With so many of the necessary components on hand, one could tie the knot in the center of the ballroom in a chupah crafted by Tammy Polatsek, the Satmar chasidic owner of Aristocratic Design in Borough Park (firstname.lastname@example.org).
Polatsek won a nationwide competition to design the flowers for the latest Twilight Saga blockbuster, “Breaking Dawn,” which features a chupah-like arch in the wedding scene.
“I was inspired by the movie’s rough and woodsy look,” said Polatsek of the lush but rustic canopy of peonies, roses and hydrangea at the expo. It would cost about $3,000. “I’m not the cheapest floral designer in town.”
Another expense for certain Orthodox brides is the purchase of a wig or two.
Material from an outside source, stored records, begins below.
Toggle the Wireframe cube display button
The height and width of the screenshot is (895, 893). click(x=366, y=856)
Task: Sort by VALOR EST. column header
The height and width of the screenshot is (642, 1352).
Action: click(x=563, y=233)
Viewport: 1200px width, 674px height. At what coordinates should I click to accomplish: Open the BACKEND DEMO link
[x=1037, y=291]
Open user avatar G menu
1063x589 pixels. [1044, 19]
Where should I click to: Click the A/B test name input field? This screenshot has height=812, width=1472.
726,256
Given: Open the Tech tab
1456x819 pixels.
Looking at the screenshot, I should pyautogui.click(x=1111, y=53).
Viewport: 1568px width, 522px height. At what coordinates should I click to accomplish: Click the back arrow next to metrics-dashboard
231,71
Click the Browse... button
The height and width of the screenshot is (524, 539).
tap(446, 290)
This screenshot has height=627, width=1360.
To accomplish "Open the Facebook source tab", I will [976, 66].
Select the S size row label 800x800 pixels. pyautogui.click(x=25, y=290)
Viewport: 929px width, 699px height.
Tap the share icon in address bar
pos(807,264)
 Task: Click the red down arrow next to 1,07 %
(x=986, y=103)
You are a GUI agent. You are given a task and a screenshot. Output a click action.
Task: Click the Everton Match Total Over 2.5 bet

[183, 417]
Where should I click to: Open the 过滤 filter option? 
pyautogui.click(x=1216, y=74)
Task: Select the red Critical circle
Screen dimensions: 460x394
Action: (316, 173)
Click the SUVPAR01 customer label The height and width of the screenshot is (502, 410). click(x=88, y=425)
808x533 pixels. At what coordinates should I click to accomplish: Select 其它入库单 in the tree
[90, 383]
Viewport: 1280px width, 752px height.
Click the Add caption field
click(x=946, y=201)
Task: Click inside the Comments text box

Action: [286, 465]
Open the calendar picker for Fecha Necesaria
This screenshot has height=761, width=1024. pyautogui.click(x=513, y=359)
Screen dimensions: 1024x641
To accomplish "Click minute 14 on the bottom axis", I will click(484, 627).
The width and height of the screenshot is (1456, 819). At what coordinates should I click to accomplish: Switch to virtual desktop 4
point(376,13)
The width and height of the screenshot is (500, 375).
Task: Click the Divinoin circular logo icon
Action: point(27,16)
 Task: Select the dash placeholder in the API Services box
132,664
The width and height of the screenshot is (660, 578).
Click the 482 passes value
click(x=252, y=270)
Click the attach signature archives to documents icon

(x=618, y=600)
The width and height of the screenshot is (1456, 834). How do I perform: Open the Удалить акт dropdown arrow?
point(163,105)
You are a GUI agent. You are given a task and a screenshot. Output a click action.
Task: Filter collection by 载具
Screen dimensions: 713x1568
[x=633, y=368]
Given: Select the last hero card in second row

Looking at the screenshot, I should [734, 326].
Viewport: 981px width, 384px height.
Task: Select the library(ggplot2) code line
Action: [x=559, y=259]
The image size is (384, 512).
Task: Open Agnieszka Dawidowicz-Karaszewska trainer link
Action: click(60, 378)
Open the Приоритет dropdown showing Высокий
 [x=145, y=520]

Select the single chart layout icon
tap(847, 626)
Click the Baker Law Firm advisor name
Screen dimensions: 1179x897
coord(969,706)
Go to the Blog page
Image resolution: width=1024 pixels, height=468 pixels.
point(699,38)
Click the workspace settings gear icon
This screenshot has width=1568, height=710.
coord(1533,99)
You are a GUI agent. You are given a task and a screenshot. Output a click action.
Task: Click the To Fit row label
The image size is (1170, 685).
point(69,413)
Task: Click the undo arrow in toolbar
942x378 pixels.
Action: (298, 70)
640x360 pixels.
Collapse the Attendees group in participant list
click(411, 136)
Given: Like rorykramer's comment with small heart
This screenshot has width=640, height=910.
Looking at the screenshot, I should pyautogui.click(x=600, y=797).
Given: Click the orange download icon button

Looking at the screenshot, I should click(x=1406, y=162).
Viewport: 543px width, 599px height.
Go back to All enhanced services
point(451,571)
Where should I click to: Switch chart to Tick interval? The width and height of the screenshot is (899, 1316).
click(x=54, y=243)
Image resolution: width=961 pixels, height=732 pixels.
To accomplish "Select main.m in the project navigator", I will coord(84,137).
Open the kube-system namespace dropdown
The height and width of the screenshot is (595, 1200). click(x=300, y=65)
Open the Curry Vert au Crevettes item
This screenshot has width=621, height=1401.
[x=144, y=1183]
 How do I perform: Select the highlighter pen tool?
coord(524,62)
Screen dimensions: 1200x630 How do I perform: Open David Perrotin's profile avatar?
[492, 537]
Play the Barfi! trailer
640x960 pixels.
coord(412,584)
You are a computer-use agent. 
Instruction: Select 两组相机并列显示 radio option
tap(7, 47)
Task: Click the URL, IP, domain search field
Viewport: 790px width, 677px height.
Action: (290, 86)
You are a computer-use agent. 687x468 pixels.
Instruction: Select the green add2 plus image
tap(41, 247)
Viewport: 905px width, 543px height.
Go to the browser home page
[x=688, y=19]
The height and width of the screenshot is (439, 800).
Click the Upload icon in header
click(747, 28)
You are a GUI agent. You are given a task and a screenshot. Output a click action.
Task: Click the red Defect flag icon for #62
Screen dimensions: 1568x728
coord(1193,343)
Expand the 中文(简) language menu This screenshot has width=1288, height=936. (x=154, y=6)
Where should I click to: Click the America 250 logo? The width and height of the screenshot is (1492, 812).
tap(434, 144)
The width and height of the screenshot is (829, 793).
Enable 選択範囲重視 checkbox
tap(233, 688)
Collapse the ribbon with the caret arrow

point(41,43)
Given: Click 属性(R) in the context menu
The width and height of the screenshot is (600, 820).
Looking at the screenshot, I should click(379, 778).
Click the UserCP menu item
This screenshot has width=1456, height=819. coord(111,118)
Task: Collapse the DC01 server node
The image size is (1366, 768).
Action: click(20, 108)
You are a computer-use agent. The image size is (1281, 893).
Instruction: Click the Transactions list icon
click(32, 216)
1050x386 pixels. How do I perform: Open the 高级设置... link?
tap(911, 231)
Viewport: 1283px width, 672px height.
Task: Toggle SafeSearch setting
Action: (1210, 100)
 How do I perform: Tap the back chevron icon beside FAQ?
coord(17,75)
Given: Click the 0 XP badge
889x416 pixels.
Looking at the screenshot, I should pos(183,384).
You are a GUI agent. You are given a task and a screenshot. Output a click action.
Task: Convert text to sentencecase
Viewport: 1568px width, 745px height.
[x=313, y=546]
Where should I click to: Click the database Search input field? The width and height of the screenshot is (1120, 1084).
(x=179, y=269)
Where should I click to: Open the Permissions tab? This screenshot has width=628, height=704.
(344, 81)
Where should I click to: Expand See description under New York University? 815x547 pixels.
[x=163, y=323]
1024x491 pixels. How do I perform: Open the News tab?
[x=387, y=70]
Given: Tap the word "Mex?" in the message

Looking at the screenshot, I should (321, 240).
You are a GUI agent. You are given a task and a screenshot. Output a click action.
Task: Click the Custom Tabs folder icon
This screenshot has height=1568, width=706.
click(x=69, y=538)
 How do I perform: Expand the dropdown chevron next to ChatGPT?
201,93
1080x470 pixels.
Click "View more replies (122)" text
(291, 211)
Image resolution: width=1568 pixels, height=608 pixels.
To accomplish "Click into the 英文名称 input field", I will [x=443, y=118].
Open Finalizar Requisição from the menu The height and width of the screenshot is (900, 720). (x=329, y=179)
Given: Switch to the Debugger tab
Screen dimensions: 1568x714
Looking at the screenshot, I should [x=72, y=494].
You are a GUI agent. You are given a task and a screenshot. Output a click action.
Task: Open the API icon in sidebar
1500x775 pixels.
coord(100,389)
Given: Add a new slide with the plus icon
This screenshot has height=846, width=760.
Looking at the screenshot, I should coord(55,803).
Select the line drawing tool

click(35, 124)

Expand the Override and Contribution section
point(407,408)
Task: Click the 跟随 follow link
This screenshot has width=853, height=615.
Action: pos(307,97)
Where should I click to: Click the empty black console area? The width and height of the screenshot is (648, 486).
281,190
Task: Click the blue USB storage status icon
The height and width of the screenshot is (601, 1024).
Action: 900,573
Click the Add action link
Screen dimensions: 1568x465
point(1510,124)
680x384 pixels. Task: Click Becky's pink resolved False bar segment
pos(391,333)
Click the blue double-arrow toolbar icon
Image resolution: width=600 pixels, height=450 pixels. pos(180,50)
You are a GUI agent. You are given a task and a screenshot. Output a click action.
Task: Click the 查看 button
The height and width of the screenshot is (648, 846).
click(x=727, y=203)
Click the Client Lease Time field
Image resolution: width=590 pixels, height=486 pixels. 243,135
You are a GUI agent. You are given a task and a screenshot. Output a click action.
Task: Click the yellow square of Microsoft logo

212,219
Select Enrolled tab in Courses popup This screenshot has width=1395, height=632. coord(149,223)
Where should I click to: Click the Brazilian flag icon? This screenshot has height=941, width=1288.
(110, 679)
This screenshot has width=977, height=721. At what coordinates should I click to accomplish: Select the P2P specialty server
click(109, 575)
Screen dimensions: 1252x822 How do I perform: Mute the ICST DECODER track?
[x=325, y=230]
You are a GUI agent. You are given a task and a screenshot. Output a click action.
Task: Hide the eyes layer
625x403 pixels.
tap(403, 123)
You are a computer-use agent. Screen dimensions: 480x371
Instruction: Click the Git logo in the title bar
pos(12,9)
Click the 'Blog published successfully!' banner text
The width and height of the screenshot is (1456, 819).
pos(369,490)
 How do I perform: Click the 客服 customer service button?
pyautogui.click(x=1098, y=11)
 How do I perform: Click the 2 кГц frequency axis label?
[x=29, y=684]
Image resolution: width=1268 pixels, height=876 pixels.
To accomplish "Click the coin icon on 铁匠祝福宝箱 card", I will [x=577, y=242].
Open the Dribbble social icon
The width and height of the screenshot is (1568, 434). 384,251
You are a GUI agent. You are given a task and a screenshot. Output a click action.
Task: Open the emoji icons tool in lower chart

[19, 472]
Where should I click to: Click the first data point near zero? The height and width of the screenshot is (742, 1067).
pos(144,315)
At sheitel stylist Galit Italia’s booth (Galitaliausa@gmail.com), Miriam Sherman, who was already engaged, tried on the “Belladonna,” a long, side-parted “natural” brunette style with a slight wave and a sultry mèche grazing one eyebrow.
It cost $1,200. “Our wigs are all top-of-the-line European human hair,” said Racheli Chaimson, co-owner of Galit Italia with her husband Dovi. Custom-by-size models run as high as $2,600. Semi-custom models can be under $500.
“This is similar to my hair, but longer and softer,” Sherman said.
“You should have fun with your wig,” Chaimson said. “You don’t have to do it exactly like your own hair. It can be a touch lighter or darker.” It should fit your face and feel comfortable. There’s usually a period of adjustment.
“Some people say you never get used to it,” said Jacobs, whose thick straight dark hair swept past her shoulders. When the time comes, she might opt for a “fall” instead of a full sheitel. “The wig is the worst part of getting married, in our circle.”
As bands performed onstage, attendees sampled chocolate bonbons and parve “engagement” cakes topped with pastel flowers from Your Sweet Expressions (email@example.com), checked out photographers and videographers, stopped (occasionally) at the Ask-a-Rabbi table, and watched a power point presentation by Total RSVP (info@TotalRsvp.com), which provides software that can help nudge tardy responders, save guest lists for future events, and address envelopes and print place cards.
At a booth run by Mink jewelry of Crown Heights (minkjewelers.com), Rachel, who didn’t want her last name in print, ogled a display in one of the vitrines. She was on the verge of being engaged. How big was that French-cut diamond ring?
“About a carat,” said Zalman Minkowitz, an owner.
“About $3,000,” Minkowitz said.
“That’s it?” Rachel said, incredulous.
Nearby, pushing her 3-month-old son Leibish in a stroller, Crown Heights “housemom” Rochel Litzman said, “I was engaged.” Now she was about to celebrate her first anniversary. The expo would have been a valuable resource during her two-month-short engagement, she said. As the youngest of nine, she’d had older siblings to help her, but, even so, she hadn’t found a makeup artist until just before her wedding.
But tonight’s elaborate gowns and skyscraper heels were not her style. She had opted for something simpler and less constricting for her wedding. “I don’t believe in being in pain for beauty.”
“She wore white sneakers to dance in,” her husband Levi said admiringly.